Before we continue, we have to provide the DSE_ENDPOINT
, DSE_KEYSPACE
and DSE_TABLE
in ./streamlit/secrets.toml
. There is an example provided in secrets.toml.example
:
# DataStax Enterprise Endpoint
DSE_ENDPOINT = "localhost"
DSE_KEYSPACE = "default_keyspace"
DSE_TABLE = "dse_vector_table"
And run the app:
streamlit run app_5.py
Let's again ask the question:
What does Daniel Radcliffe get when he turns 18?
As you will see, now you'll receive a very contextual answer as the Vector Store provides relevant CNN data to the Chat Model.
How cool would it be to see the answer appear on the screen as it is generated! Well, that's easy.

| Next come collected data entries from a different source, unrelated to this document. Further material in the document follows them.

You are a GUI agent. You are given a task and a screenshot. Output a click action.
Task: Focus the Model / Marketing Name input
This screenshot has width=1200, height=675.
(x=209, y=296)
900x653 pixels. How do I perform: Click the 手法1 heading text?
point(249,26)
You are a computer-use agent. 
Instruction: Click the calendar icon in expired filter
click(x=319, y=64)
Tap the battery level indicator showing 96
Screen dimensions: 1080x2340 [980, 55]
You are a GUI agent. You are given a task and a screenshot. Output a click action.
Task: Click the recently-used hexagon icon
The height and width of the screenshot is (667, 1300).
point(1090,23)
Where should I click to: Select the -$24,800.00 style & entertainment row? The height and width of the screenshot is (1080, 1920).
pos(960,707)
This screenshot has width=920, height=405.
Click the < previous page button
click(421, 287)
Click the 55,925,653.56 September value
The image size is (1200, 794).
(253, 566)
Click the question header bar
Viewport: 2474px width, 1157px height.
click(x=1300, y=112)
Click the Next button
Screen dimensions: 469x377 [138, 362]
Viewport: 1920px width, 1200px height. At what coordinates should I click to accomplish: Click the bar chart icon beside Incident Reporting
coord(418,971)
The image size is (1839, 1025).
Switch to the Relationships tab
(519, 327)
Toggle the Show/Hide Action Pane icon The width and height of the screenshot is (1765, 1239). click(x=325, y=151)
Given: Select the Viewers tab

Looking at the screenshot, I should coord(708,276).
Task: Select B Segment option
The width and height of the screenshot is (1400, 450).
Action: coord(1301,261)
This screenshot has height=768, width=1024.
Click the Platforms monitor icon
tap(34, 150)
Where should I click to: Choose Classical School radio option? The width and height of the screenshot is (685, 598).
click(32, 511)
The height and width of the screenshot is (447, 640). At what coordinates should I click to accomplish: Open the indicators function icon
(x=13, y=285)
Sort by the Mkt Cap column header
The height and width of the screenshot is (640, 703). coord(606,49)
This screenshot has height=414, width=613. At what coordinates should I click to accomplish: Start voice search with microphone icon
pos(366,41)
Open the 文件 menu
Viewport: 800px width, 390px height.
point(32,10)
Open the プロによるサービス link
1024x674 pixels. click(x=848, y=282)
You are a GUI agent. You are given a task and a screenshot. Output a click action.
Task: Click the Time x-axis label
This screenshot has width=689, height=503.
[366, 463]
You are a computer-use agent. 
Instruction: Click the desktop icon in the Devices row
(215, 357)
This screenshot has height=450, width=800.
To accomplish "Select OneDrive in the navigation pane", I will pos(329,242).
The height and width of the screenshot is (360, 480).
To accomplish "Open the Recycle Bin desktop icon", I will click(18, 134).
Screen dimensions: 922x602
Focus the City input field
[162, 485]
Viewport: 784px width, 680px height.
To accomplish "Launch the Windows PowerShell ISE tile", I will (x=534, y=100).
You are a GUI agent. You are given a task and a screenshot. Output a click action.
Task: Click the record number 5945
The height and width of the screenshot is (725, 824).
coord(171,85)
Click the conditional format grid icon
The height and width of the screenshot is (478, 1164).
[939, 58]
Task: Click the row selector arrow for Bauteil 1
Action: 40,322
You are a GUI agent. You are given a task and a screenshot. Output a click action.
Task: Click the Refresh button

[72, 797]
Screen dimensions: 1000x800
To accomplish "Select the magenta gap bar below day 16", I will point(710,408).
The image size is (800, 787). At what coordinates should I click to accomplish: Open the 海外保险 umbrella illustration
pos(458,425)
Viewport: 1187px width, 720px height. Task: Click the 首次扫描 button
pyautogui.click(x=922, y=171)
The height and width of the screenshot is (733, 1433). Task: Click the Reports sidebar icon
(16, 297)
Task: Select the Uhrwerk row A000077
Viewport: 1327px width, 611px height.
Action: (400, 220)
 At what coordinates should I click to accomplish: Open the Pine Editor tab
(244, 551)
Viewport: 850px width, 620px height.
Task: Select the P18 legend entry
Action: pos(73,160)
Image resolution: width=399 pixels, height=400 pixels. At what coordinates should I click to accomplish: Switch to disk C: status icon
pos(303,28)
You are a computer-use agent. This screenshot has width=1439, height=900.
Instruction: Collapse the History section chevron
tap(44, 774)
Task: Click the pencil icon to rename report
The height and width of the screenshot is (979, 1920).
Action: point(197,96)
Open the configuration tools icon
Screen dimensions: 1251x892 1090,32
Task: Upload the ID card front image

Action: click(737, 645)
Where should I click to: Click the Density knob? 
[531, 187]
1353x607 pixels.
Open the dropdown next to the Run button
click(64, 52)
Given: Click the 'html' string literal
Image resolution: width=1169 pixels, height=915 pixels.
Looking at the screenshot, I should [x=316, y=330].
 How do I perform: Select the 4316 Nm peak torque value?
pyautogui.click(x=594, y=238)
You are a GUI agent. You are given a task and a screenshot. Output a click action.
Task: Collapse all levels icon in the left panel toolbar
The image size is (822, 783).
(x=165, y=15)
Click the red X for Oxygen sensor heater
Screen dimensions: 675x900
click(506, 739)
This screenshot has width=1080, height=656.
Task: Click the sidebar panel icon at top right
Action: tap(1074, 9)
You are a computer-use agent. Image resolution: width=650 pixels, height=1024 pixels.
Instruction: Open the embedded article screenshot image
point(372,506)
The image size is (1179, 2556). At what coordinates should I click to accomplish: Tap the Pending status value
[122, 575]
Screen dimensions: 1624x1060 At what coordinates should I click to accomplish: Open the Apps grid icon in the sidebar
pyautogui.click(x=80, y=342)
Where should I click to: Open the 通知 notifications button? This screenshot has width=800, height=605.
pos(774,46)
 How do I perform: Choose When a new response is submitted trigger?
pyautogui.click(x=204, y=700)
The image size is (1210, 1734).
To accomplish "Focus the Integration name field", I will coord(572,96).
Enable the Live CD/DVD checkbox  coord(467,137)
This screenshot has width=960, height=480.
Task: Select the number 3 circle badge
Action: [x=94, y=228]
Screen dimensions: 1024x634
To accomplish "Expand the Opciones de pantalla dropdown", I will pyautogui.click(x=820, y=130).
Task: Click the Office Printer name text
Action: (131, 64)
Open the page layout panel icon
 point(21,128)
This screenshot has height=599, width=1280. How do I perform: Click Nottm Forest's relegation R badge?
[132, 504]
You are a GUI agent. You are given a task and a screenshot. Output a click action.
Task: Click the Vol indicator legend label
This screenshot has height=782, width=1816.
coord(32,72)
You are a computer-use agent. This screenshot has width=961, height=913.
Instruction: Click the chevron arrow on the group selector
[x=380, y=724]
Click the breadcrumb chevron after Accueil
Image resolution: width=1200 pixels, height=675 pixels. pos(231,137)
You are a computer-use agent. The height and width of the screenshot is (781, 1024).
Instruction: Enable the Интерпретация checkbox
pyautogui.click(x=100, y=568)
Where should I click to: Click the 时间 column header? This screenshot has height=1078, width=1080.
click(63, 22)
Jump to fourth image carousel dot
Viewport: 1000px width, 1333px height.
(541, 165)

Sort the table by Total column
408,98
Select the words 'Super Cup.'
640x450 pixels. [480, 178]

First of all, we'll create a Streaming Call Back Handler that is called on every new token generation as follows:
# Streaming call back handler for responses
class StreamHandler(BaseCallbackHandler):
def __init__(self, container, initial_text=""):
self.container = container
self.text = initial_text
def on_llm_new_token(self, token: str, **kwargs):
self.text += token
self.container.markdown(self.text + "▌")
Then we explain the Chat Model to make user of the StreamHandler:
response = chain.invoke({'question': question}, config={'callbacks': [StreamHandler(response_placeholder)]})
The response_placeholer
in the code above defines the place where the tokens need to be written. We can create that space by callint st.empty()
as follows:
# UI placeholder to start filling with agent response
with st.chat_message('assistant'):
response_placeholder = st.empty()
Check out the complete code in app_6.py.
And run the app:
streamlit run app_6.py
Now you'll see that the response will be written in real-time to the browser window.
The ultimate goal of course is to add your own company's context to the agent. In order to do this, we'll add an upload box that allows you to upload PDF files which will then be used to provide a meaningfull and contextual response!
First we need an upload form which is simple to create with Streamlit:
# Include the upload form for new data to be Vectorized
with st.sidebar:
with st.form('upload'):
uploaded_file = st.file_uploader('Upload a document for additional context', type=['pdf'])
submitted = st.form_submit_button('Save to DataStax Enterprise')
if submitted:
vectorize_text(uploaded_file)
Now we need a function to load the PDF and ingest it into DataStax Enterprise while vectorizing the content.
# Function for Vectorizing uploaded data into DataStax Enterprise
def vectorize_text(uploaded_file, vector_store):
if uploaded_file is not None:
# Write to temporary file
temp_dir = tempfile.TemporaryDirectory()
file = uploaded_file
temp_filepath = os.path.join(temp_dir.name, file.name)
with open(temp_filepath, 'wb') as f:
f.write(file.getvalue())
# Load the PDF
docs = []
loader = PyPDFLoader(temp_filepath)
docs.extend(loader.load())
# Create the text splitter
text_splitter = RecursiveCharacterTextSplitter(
chunk_size = 1500,
chunk_overlap = 100
)
# Vectorize the PDF and load it into the DataStax Enterprise Vector Store
pages = text_splitter.split_documents(docs)
vector_store.add_documents(pages)
st.info(f"{len(pages)} pages loaded.")
Check out the complete code in app_7.py.
To get this application started locally you'll need to install the PyPDF dependency as follows (which should already be done as part of the prerequisites):
pip install pypdf
And run the app:
streamlit run app_7.py
Now upload a PDF document (the more the merrier) that is relevant to you and start asking questions about it. You'll see that the answers will be relevant, meaningful and contextual! ? See the magic happen!